Excerpted text |
=== Section Start ===
BBKA Forum

British Beekeepers Association Official Forum 

  • Swarm prevention without splitting

  • Beginners forum, ask beekeeping related questions and get help from other experienced beekeepers. Please use the Search Feature please to avoid duplicated threads
Beginners forum, ask beekeeping related questions and get help from other experienced beekeepers. Please use the Search Feature please to avoid duplicated threads
 #10723  by RDGBEES
 30 Apr 2021, 09:49
Hi,

I'm a beginner bee keeper and have 2 hives. This is the maximum number of hives I can have due to space.

My question is how can I prevent swarming without creating an artificial swarm and increasing my hive numbers?

Thanks.
 #10725  by NigelP
 30 Apr 2021, 11:55
Once they get it into their heads to swarm can't really prevent it without doing some sort of split.
I would suggest you read up on Snelgrove method 2 and do a vertical split, that way your hive footprint will stay at 2.
=== Section End ===
Work instruction A |
Please set down the part of the forum thread from "British Beekeepers Association" up to and including "my hive numbers?", word for word.
Work instruction B |
In the forum thread, which method does NigelP suggest reading up on?

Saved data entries
=== Section Start ===
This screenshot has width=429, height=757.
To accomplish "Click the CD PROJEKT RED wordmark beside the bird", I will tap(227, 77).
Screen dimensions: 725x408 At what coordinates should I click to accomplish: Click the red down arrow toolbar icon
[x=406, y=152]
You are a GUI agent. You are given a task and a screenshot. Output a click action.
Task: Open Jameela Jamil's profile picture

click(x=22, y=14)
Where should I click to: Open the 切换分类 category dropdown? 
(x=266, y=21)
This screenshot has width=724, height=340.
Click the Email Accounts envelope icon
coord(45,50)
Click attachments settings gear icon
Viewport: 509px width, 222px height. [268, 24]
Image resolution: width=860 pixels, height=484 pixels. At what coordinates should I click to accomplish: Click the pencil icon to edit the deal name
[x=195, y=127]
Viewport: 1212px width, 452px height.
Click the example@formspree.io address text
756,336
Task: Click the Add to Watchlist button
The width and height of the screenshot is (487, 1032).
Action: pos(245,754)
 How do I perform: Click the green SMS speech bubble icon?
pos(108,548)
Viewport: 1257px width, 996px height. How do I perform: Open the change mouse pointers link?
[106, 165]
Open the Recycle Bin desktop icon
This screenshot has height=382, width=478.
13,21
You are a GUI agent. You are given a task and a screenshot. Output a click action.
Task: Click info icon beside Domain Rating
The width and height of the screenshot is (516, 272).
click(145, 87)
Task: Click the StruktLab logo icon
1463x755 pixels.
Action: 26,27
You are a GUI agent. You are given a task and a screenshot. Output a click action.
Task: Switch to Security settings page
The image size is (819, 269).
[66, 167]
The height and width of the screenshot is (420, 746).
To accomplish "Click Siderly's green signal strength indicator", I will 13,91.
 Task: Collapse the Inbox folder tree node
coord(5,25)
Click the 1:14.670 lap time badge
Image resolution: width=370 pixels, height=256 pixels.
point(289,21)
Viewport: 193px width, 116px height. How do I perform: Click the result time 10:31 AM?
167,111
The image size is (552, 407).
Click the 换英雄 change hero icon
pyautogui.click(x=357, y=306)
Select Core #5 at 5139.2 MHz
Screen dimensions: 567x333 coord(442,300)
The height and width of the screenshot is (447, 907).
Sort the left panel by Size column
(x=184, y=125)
=== Section End ===
Problem solution A |
British Beekeepers Association Official Forum 

  • Swarm prevention without splitting

  • Beginners forum, ask beekeeping related questions and get help from other experienced beekeepers. Please use the Search Feature please to avoid duplicated threads
Beginners forum, ask beekeeping related questions and get help from other experienced beekeepers. Please use the Search Feature please to avoid duplicated threads
 #10723  by RDGBEES
 30 Apr 2021, 09:49
Hi,

I'm a beginner bee keeper and have 2 hives. This is the maximum number of hives I can have due to space.

My question is how can I prevent swarming without creating an artificial swarm and increasing my hive numbers?

Problem solution B |
Snelgrove method 2